▸ Activity:
Exactly as they appear, set down all the lines of the material.

▸ Data supplied:
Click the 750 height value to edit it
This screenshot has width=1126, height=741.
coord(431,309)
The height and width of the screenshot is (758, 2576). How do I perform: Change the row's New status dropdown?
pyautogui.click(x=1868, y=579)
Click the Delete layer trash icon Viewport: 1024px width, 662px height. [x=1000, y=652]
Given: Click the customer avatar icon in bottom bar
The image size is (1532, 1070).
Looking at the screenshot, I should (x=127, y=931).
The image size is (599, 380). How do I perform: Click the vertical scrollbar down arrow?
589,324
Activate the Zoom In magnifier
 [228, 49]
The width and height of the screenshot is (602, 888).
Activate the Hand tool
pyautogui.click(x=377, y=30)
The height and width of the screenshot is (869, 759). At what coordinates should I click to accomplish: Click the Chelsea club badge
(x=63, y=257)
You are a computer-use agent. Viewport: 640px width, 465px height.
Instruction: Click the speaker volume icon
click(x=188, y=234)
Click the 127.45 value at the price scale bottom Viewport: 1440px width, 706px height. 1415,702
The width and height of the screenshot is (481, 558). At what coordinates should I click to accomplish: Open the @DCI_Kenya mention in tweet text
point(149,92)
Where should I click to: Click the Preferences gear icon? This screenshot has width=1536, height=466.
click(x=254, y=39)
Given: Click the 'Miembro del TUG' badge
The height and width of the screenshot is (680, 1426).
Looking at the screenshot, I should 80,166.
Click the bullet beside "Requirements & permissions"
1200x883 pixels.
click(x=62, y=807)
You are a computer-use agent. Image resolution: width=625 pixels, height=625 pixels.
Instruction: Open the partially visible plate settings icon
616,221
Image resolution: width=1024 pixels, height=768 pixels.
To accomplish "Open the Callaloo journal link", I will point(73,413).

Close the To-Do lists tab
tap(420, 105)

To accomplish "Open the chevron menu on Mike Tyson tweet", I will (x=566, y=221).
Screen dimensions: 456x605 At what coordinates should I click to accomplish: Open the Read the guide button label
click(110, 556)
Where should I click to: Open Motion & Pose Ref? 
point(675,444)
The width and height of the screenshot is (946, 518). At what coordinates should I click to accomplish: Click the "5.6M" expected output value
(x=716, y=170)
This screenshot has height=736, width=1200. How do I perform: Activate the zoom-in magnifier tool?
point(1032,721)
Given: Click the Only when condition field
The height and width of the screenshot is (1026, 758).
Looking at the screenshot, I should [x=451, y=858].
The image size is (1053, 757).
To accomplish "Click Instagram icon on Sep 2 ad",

▸ Answer area:
Click the 750 height value to edit it
This screenshot has width=1126, height=741.
coord(431,309)
The height and width of the screenshot is (758, 2576). How do I perform: Change the row's New status dropdown?
pyautogui.click(x=1868, y=579)
Click the Delete layer trash icon Viewport: 1024px width, 662px height. [x=1000, y=652]
Given: Click the customer avatar icon in bottom bar
The image size is (1532, 1070).
Looking at the screenshot, I should (x=127, y=931).
The image size is (599, 380). How do I perform: Click the vertical scrollbar down arrow?
589,324
Activate the Zoom In magnifier
 [228, 49]
The width and height of the screenshot is (602, 888).
Activate the Hand tool
pyautogui.click(x=377, y=30)
The height and width of the screenshot is (869, 759). At what coordinates should I click to accomplish: Click the Chelsea club badge
(x=63, y=257)
You are a computer-use agent. Viewport: 640px width, 465px height.
Instruction: Click the speaker volume icon
click(x=188, y=234)
Click the 127.45 value at the price scale bottom Viewport: 1440px width, 706px height. 1415,702
The width and height of the screenshot is (481, 558). At what coordinates should I click to accomplish: Open the @DCI_Kenya mention in tweet text
point(149,92)
Where should I click to: Click the Preferences gear icon? This screenshot has width=1536, height=466.
click(x=254, y=39)
Given: Click the 'Miembro del TUG' badge
The height and width of the screenshot is (680, 1426).
Looking at the screenshot, I should 80,166.
Click the bullet beside "Requirements & permissions"
1200x883 pixels.
click(x=62, y=807)
You are a computer-use agent. Image resolution: width=625 pixels, height=625 pixels.
Instruction: Open the partially visible plate settings icon
616,221
Image resolution: width=1024 pixels, height=768 pixels.
To accomplish "Open the Callaloo journal link", I will point(73,413).

Close the To-Do lists tab
tap(420, 105)

To accomplish "Open the chevron menu on Mike Tyson tweet", I will (x=566, y=221).
Screen dimensions: 456x605 At what coordinates should I click to accomplish: Open the Read the guide button label
click(110, 556)
Where should I click to: Open Motion & Pose Ref? 
point(675,444)
The width and height of the screenshot is (946, 518). At what coordinates should I click to accomplish: Click the "5.6M" expected output value
(x=716, y=170)
This screenshot has height=736, width=1200. How do I perform: Activate the zoom-in magnifier tool?
point(1032,721)
Given: Click the Only when condition field
The height and width of the screenshot is (1026, 758).
Looking at the screenshot, I should [x=451, y=858].
The image size is (1053, 757).
To accomplish "Click Instagram icon on Sep 2 ad",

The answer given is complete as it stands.